(TRECHO CITADO)
Este Artigo é uma pérola !!!! Parabéns pala brilhante explanação Registrador!!!.
Em 9 de junho de 2009, o Conselho Nacional de Justiça - CNJ editou a Resolução n. 81, dispondo sobre os concursos públicos para ingresso e remoção nas serventias notariais e de registro, estabelecendo normas gerais para a execução dos concursos públicos em cada Estado da federação.
Foram várias as questões tratadas. A que nos parece de maior
complexidade é a determinação da realização de provas orais nos
concursos para provimento de serventias notariais e de registro, à qual
foi atribuído o peso 4 (quatro), do que se depreende o fator decisivo da
prova oral no resultado final do certame, no que se refere à
classificação dos candidatos do concurso, cumprindo salientar que a
prova oral não era de costume aplicada nos concursos públicos desta
natureza, com exceção dos concursos realizados pelo Tribunal de Justiça
do Estado de São Paulo.

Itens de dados
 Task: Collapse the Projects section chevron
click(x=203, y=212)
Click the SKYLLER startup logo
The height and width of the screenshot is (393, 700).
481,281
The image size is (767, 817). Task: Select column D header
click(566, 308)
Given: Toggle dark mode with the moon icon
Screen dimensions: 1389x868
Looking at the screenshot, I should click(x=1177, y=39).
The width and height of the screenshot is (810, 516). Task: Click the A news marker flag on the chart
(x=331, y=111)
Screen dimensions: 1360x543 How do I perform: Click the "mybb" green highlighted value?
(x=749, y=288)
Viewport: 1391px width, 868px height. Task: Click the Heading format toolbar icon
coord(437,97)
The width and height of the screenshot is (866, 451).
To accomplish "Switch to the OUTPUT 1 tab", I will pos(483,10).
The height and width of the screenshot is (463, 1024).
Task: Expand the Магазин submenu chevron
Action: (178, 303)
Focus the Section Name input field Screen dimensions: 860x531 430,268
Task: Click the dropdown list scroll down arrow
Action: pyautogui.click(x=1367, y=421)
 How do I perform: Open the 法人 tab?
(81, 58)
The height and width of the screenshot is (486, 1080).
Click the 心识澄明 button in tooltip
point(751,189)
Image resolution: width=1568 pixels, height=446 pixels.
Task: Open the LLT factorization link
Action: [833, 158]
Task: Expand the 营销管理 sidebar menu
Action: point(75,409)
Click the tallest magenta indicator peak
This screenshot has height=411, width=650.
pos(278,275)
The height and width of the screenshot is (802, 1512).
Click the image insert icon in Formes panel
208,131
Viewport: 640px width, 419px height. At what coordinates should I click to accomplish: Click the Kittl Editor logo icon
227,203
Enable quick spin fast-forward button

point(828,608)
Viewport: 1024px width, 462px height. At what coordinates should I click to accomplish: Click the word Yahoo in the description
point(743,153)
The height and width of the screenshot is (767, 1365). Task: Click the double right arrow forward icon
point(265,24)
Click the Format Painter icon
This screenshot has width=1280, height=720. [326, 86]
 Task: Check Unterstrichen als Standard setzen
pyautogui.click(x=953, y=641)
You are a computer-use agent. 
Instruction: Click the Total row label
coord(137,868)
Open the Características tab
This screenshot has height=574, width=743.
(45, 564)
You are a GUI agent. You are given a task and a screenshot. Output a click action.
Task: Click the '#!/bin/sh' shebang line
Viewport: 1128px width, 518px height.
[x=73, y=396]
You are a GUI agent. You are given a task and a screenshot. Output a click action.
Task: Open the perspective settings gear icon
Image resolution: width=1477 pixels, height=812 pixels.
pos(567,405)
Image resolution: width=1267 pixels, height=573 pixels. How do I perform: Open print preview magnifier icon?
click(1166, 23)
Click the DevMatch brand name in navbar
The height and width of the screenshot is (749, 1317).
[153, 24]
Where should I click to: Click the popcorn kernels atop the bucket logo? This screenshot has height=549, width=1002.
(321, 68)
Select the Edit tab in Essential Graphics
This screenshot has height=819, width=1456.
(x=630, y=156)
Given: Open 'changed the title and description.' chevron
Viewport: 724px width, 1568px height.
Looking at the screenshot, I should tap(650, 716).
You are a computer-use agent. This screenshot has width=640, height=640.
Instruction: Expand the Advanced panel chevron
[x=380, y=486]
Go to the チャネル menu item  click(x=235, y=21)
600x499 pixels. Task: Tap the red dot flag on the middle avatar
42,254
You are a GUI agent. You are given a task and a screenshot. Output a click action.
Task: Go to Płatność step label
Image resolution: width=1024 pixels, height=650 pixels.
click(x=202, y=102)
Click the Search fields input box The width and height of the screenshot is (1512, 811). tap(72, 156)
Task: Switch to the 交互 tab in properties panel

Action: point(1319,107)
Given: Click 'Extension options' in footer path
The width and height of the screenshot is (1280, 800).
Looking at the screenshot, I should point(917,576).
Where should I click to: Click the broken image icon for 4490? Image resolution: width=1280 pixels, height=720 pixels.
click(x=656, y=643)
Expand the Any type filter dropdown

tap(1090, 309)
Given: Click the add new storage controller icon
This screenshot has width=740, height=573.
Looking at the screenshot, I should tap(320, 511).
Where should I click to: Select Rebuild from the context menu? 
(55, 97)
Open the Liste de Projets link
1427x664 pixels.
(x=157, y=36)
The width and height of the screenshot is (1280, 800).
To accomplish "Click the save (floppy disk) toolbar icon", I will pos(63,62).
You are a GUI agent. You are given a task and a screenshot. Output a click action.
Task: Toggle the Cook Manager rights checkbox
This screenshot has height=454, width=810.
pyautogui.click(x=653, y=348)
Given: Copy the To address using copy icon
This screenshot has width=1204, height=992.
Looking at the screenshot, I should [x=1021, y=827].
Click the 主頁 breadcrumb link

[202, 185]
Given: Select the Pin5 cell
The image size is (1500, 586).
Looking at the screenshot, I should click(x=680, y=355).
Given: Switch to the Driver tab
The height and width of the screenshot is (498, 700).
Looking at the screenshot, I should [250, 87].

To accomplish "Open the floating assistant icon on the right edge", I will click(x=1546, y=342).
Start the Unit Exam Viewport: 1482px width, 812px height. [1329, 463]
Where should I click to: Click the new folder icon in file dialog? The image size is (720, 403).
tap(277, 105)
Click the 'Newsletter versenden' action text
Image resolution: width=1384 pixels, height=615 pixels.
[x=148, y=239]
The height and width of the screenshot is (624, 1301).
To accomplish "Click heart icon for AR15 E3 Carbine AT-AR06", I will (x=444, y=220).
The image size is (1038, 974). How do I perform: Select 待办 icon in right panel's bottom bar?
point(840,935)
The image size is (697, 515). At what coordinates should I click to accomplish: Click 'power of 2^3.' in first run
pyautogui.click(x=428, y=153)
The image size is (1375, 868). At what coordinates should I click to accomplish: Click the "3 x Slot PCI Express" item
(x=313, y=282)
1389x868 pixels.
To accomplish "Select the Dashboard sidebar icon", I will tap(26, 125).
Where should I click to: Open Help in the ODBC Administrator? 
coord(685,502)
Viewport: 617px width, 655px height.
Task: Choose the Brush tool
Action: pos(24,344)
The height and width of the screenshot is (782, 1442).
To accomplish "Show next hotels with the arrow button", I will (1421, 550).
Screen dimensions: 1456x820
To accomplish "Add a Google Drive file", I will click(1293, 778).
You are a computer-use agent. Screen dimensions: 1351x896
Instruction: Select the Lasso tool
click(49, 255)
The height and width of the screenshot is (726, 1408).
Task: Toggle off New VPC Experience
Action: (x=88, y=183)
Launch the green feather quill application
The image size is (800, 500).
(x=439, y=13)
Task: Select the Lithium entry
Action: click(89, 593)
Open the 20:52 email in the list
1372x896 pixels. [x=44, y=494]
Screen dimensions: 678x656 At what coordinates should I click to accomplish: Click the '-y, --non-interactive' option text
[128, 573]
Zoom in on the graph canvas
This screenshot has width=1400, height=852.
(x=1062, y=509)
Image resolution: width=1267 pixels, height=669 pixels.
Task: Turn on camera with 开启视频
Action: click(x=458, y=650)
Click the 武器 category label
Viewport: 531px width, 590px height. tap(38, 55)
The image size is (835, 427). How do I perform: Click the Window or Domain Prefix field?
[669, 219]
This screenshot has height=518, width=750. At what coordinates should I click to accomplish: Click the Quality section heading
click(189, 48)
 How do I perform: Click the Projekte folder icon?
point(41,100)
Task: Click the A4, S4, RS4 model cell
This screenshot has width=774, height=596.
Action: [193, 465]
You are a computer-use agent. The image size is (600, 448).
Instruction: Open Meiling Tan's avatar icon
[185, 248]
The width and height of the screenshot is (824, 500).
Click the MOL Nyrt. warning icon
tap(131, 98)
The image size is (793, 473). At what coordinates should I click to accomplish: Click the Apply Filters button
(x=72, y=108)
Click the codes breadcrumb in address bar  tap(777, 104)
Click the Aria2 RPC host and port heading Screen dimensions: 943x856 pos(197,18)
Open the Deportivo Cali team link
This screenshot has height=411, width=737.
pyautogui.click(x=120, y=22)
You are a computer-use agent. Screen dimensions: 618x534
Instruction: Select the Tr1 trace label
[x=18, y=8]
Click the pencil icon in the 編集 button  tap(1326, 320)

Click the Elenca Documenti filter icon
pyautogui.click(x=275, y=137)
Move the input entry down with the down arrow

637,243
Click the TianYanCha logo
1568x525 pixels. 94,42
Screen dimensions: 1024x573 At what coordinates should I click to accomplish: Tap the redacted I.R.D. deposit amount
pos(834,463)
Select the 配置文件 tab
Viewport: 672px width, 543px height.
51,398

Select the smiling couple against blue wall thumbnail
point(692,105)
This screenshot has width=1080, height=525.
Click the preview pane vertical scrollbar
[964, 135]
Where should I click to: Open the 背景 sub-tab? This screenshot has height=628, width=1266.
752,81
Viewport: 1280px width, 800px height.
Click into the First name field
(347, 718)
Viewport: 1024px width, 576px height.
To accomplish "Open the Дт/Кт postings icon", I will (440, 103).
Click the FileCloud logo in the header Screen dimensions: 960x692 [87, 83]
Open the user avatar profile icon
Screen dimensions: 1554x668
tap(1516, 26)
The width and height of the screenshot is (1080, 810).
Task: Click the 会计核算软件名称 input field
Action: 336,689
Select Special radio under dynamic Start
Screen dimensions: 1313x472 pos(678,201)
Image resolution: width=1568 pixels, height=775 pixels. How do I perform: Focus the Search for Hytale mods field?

(EXERCÍCIOS PROPOSTOS)
(A) Segundo o trecho sobre a Resolução n. 81 do CNJ, por que a prova oral teria papel decisivo no resultado final dos concursos para serventias notariais e de registro? Responda em uma a três frases.
(B) Transcreva as linhas da listagem desde o início até a linha que contém "coord(437,97)", incluindo ambas as extremidades.
A listagem não guarda relação alguma com o trecho.

(SOLUÇÕES DAS TAREFAS)
(A) Porque lhe foi atribuído o peso 4 (quatro). Daí se depreende que ela é o fator decisivo no resultado final do certame quanto à classificação dos candidatos.

(B)
 Task: Collapse the Projects section chevron
click(x=203, y=212)
Click the SKYLLER startup logo
The height and width of the screenshot is (393, 700).
481,281
The image size is (767, 817). Task: Select column D header
click(566, 308)
Given: Toggle dark mode with the moon icon
Screen dimensions: 1389x868
Looking at the screenshot, I should click(x=1177, y=39).
The width and height of the screenshot is (810, 516). Task: Click the A news marker flag on the chart
(x=331, y=111)
Screen dimensions: 1360x543 How do I perform: Click the "mybb" green highlighted value?
(x=749, y=288)
Viewport: 1391px width, 868px height. Task: Click the Heading format toolbar icon
coord(437,97)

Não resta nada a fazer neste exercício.